These are five of my highlights from this year’s festival:
This spellbinding animation tells the story of magical wolves and an unlikely friendship between two girls, during the Cromwellian conquest of Ireland. It’s the third instalment of the Irish folklore trilogy by Cartoon Saloon; the Irish animation studio behind The Secret of Kells and Song of the Sea. This film is a touching tale full of heart and humanity, and every frame is a feast for the eyes. It’s the first animated feature for Apple TV Plus and is already considered one of the best films of 2020 and a hot contender for next year’s awards season.
Mogul Mowgli follows Zed, a British-Pakistani rapper who reluctantly returns to England to visit his family during a break from touring, he is then struck down by a life-changing illness and forced to confront his family issues. This film is a spiritual drama about family, culture and the struggles of dual identity. Riz Ahmed brings everything to his role as Zed and this film is clearly a deeply personal project for Ahmed, who produced and co-wrote the screenplay with director Bassam Tariq. It’s a gripping directorial debut by Tariq that is emotional but also has some darkly funny moments.
Soul is the first Pixar film featuring a Black lead character, as well as a predominately Black voice cast and a diverse creative team. The story follows Joe Gardner (voiced by Jamie Foxx), a middle-aged Black music teacher who dreams of becoming a professional jazz musician. Just when Joe’s jazz dreams are about to come true, he suffers a serious accident that sends him to the Great Beyond, where he soon discovers what it truly means to have soul. Much like Pixar’s previous film Inside Out, this film goes a little deeper than your average family adventure, as it deals with deep existential questions. Soul is a great feel-good film that is beautifully animated and full of diversity, music and life lessons.
Herself is the story of Sandra, a young mum struggling to find a permanent home for her two young daughters after leaving her abusive husband.

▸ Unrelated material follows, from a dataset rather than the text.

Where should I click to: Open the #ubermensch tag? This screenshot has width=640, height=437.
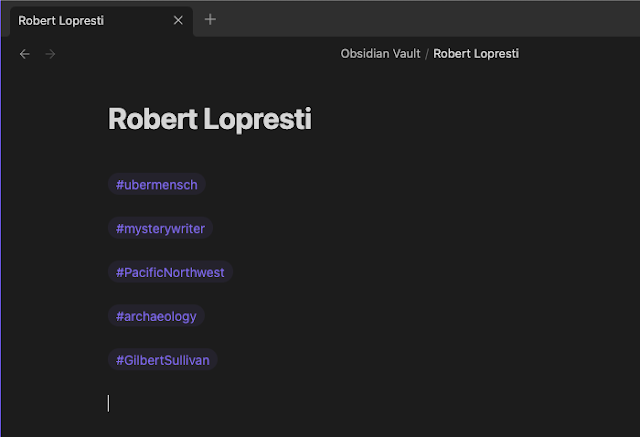click(x=157, y=185)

Let down by the social housing system, Sandra sets out to build her own house with the support of a new community of friends and in the process rebuilds herself. This Dublin-set drama is the latest film from director Phyllida Lloyd (Mamma Mia!) and Clare Dunne, who co-wrote the script and plays Sandra, gives an incredibly powerful performance. This story of female resilience feels timely and will stir up a wide range of emotions.

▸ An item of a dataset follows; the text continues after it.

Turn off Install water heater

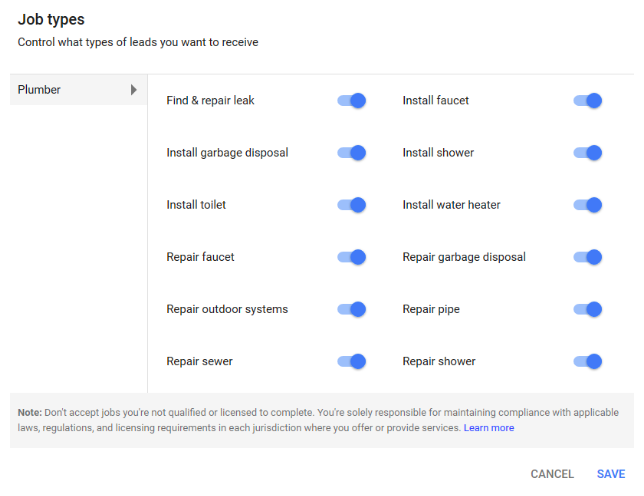pyautogui.click(x=588, y=205)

Frances McDormand is as captivating as the stunning cinematography and moving musical score in director Chloé Zhao’s buzzworthy new film Nomadland. McDormand stars as Fern, a woman in her sixties who packs up her van and sets off on the road after losing everything in the Great Recession. She embarks on a physical and emotional journey through the American West, meeting real-life nomads along the way. It’s a gentle, slow-paced film that is gripping and deeply emotional from start to finish.